Although Yorkville’s Bachelor of Business Administration program is challenging, Zaharchuk thrived, thanks in part to Yorkville’s flexible delivery.

“There was no brick and mortar; I didn’t have to travel anywhere.  The ease and comfort of doing it at my pace was important to me.  Also, I was extremely driven,” Zaharhuk recounted, referring to the fact that she successfully finished two courses in one, allowing her to graduate in the late fall, rather than the following spring.

Not only did her time as a student at Yorkville give her the groundwork needed to effectively manage the business side of her role as principal of Tall Pines School, but she was able to work on projects that had immediate relevance to her ongoing work.

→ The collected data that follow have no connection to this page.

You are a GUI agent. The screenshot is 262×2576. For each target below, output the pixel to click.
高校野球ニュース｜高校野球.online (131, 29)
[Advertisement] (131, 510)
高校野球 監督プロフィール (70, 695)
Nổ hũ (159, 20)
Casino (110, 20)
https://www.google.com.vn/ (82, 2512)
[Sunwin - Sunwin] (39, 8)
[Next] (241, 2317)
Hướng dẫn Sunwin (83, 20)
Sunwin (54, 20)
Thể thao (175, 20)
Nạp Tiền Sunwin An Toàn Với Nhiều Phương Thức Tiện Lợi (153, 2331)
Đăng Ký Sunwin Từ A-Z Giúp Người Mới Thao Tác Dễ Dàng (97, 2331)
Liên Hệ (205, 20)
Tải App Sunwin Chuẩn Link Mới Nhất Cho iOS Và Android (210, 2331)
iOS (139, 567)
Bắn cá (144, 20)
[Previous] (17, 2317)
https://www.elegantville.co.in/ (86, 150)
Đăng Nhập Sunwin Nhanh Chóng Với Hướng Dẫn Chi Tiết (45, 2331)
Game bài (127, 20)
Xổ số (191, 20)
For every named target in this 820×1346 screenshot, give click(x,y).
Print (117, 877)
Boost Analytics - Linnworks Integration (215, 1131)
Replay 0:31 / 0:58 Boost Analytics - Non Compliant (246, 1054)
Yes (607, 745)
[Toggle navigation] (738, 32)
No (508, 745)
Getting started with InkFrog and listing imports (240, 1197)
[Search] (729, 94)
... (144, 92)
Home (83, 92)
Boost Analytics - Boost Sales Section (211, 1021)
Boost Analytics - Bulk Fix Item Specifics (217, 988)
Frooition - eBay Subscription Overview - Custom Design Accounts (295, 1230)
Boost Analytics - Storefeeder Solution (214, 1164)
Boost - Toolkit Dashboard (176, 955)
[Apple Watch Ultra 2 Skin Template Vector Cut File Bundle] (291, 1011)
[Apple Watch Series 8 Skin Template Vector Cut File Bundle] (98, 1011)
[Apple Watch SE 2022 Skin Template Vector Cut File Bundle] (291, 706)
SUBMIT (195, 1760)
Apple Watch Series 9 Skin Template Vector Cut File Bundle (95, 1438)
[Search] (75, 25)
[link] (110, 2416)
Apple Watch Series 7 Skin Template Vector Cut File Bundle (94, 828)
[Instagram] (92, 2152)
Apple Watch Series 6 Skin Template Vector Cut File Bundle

“One of the courses that I studied involved actually creating a strategic plan for my place of employment.  I presented that plan to the owner of the school, and she was more than impressed,” said Zaharchuk.

“[My BBA] is really going to help [Tall Pines School] moving forward.”

A significant component of Zaharchuk’s strategic plan involved putting together a roadmap for boosting enrolment at Tall Pines School.

“There are so many aspects that one has to consider.  There is the strategic management component, and the marketing that’s involved, and the organizational behaviour that has to be taken into account within a school,” Zaharchuk explained.

Yorkville’s program allowed me to also realize and recognize the importance of doing an operational audit, which helped me and others around me understand what our weaknesses and loopholes were; where we should be cutting back, and areas we should be spending on.”

While it may seem as though Zaharchuk took the conservative route in pursuing a second Bachelor’s degree rather than launching into a Master’s, she continues to look to the possibility of enhancing her education even further.

“I’ve talked about doing a Master’s for sure, and I’ve looked at Yorkville again—I know they offer a Master of Arts in Educational Leadership, which is something that is of interest to me, obviously, considering the position I’m in,” she said.